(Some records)
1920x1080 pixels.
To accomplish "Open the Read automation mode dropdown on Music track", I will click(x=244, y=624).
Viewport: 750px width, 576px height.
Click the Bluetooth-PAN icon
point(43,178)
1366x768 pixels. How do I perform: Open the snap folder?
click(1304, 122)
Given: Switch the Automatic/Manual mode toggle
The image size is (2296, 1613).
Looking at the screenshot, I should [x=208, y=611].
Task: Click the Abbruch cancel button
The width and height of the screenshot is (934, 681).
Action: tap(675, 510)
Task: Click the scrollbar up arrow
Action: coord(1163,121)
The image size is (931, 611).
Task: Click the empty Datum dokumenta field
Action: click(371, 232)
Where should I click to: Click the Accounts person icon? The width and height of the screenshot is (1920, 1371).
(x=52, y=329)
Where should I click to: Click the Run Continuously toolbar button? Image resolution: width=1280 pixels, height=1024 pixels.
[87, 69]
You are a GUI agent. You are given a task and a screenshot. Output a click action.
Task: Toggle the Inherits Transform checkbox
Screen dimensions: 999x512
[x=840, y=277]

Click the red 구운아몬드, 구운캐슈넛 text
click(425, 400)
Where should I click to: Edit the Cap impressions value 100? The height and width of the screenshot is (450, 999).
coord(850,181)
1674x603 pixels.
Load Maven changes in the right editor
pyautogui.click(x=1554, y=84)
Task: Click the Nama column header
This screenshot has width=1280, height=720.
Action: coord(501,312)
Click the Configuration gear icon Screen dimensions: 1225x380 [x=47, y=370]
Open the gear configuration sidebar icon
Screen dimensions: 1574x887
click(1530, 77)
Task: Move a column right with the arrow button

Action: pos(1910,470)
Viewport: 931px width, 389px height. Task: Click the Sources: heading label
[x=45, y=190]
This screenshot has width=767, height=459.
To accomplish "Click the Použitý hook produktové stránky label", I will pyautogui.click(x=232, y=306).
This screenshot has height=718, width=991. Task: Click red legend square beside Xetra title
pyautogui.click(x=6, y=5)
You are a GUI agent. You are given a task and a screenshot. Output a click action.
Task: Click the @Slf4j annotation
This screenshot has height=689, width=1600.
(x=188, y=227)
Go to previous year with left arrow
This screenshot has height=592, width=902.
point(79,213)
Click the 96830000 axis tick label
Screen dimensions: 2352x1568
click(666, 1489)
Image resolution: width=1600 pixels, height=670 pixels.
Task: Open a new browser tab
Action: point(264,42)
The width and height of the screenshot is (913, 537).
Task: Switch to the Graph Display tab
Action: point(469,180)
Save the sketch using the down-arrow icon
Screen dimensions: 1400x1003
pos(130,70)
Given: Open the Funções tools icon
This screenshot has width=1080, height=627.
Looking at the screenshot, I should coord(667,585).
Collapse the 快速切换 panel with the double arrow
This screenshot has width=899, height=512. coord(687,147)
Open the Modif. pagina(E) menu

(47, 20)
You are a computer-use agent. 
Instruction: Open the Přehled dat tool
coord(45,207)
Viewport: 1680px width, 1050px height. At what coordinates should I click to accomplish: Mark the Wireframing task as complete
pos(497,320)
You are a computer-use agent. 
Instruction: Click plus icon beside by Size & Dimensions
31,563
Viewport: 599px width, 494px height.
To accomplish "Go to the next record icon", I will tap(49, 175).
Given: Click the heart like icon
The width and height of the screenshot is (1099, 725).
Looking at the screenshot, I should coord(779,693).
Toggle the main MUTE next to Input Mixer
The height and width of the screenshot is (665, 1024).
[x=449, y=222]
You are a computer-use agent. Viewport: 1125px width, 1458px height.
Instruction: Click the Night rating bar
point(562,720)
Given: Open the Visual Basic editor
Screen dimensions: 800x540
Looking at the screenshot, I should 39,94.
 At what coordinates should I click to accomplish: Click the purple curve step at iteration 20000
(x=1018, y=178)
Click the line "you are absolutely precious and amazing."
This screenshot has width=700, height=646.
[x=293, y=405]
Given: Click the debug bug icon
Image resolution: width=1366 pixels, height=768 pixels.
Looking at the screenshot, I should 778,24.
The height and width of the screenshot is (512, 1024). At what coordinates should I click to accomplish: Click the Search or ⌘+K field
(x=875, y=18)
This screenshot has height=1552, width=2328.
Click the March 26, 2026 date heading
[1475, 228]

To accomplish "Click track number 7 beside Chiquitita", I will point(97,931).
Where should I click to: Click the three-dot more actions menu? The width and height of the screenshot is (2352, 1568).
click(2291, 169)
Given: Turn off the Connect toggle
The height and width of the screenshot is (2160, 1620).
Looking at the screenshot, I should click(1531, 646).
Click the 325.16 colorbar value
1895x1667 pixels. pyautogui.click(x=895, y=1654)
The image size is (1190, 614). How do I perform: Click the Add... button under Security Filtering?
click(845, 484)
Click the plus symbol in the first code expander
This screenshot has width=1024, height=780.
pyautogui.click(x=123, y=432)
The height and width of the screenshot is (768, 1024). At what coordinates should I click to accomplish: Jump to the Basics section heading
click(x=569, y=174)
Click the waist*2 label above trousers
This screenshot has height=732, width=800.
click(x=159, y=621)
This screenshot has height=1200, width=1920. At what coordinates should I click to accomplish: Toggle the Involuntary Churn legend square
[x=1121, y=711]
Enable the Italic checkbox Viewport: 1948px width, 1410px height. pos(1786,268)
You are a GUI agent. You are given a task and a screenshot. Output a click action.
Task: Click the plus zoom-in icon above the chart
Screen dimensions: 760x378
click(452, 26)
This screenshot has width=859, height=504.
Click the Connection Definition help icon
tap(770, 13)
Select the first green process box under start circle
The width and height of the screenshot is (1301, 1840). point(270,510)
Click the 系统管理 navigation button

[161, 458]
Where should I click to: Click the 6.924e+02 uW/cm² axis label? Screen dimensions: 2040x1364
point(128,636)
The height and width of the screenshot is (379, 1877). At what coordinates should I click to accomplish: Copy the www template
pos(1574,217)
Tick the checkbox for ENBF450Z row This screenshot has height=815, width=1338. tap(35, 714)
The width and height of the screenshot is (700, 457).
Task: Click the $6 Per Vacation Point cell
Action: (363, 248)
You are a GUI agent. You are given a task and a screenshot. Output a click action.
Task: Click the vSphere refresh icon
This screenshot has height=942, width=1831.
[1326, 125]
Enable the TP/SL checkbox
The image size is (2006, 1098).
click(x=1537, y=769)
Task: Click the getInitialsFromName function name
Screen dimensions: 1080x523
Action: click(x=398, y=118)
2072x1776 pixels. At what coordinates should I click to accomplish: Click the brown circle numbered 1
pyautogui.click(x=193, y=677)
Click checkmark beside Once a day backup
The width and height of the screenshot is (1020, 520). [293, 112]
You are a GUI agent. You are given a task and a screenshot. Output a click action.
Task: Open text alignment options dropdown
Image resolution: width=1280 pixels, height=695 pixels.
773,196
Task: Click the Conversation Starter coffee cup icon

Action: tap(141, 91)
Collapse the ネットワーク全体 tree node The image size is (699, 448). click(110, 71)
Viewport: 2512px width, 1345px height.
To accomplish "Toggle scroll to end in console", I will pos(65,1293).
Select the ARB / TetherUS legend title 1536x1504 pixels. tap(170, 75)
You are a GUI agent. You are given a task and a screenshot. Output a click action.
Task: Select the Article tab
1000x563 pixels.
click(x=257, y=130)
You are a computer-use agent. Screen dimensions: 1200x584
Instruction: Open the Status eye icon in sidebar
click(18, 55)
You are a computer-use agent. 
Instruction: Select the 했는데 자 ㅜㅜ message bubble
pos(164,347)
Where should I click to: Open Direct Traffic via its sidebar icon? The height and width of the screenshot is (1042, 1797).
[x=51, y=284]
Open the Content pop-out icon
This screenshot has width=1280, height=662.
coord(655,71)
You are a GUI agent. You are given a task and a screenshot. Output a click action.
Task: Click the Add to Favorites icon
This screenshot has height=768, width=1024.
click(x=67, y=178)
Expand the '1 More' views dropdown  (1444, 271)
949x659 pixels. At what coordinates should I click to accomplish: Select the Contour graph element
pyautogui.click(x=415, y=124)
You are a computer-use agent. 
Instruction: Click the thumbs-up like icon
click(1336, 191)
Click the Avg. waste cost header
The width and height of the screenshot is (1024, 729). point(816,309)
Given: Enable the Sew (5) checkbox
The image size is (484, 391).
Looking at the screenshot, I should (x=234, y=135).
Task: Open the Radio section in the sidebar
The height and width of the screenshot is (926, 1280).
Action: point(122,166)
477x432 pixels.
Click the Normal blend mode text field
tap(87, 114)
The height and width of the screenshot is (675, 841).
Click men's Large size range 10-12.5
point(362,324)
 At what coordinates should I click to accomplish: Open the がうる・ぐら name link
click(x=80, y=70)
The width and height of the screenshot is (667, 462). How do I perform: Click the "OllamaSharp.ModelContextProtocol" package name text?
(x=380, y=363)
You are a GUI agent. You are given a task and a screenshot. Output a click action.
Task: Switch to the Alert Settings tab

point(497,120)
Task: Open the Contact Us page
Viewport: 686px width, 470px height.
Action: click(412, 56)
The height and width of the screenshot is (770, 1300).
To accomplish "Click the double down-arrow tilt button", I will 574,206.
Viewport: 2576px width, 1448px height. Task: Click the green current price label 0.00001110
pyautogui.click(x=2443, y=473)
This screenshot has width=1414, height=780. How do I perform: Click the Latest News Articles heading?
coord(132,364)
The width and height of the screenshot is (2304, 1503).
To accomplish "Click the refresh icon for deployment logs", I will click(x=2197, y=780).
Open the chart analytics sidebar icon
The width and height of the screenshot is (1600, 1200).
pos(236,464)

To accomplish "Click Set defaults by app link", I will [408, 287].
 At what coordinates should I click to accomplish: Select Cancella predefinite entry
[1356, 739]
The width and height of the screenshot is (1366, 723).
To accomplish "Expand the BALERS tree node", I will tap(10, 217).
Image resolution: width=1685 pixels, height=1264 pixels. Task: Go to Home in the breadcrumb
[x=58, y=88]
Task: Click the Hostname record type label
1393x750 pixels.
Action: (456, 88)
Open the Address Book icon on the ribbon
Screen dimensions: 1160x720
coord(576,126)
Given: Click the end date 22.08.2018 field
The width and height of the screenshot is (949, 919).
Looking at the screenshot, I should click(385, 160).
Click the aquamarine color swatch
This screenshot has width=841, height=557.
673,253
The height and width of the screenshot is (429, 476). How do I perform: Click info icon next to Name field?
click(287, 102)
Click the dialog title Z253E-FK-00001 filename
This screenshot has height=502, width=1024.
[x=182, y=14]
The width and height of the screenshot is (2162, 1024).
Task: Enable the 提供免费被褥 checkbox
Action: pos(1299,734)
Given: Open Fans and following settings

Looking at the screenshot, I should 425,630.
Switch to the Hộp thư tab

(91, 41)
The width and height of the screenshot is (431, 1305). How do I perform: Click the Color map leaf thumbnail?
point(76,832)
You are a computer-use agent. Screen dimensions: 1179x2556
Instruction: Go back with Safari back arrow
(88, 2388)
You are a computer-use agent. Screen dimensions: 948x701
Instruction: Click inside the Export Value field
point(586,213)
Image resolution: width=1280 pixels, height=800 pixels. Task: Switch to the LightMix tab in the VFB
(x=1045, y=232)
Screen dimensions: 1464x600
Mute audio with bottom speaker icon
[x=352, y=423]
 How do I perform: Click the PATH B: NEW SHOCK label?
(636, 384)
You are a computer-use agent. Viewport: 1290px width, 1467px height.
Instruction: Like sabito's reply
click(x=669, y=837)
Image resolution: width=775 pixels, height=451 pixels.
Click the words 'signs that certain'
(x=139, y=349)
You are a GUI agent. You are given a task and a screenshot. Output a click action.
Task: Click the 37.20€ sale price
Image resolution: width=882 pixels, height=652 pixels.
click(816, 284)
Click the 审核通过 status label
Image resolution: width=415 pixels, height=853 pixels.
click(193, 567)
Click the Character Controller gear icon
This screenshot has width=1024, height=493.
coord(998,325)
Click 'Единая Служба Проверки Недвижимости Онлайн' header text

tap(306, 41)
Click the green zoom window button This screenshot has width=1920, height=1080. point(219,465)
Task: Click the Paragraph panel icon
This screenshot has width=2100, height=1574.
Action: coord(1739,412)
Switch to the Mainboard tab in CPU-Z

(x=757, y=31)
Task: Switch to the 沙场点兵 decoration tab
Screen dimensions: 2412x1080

Written exercise → Reproduce the entries word for word, everything from the very beginning down to and including the line that contains "Click the Configuration".

Result of the task →
1920x1080 pixels.
To accomplish "Open the Read automation mode dropdown on Music track", I will click(x=244, y=624).
Viewport: 750px width, 576px height.
Click the Bluetooth-PAN icon
point(43,178)
1366x768 pixels. How do I perform: Open the snap folder?
click(1304, 122)
Given: Switch the Automatic/Manual mode toggle
The image size is (2296, 1613).
Looking at the screenshot, I should [x=208, y=611].
Task: Click the Abbruch cancel button
The width and height of the screenshot is (934, 681).
Action: tap(675, 510)
Task: Click the scrollbar up arrow
Action: coord(1163,121)
The image size is (931, 611).
Task: Click the empty Datum dokumenta field
Action: click(371, 232)
Where should I click to: Click the Accounts person icon? The width and height of the screenshot is (1920, 1371).
(x=52, y=329)
Where should I click to: Click the Run Continuously toolbar button? Image resolution: width=1280 pixels, height=1024 pixels.
[87, 69]
You are a GUI agent. You are given a task and a screenshot. Output a click action.
Task: Toggle the Inherits Transform checkbox
Screen dimensions: 999x512
[x=840, y=277]

Click the red 구운아몬드, 구운캐슈넛 text
click(425, 400)
Where should I click to: Edit the Cap impressions value 100? The height and width of the screenshot is (450, 999).
coord(850,181)
1674x603 pixels.
Load Maven changes in the right editor
pyautogui.click(x=1554, y=84)
Task: Click the Nama column header
This screenshot has width=1280, height=720.
Action: coord(501,312)
Click the Configuration gear icon Screen dimensions: 1225x380 [x=47, y=370]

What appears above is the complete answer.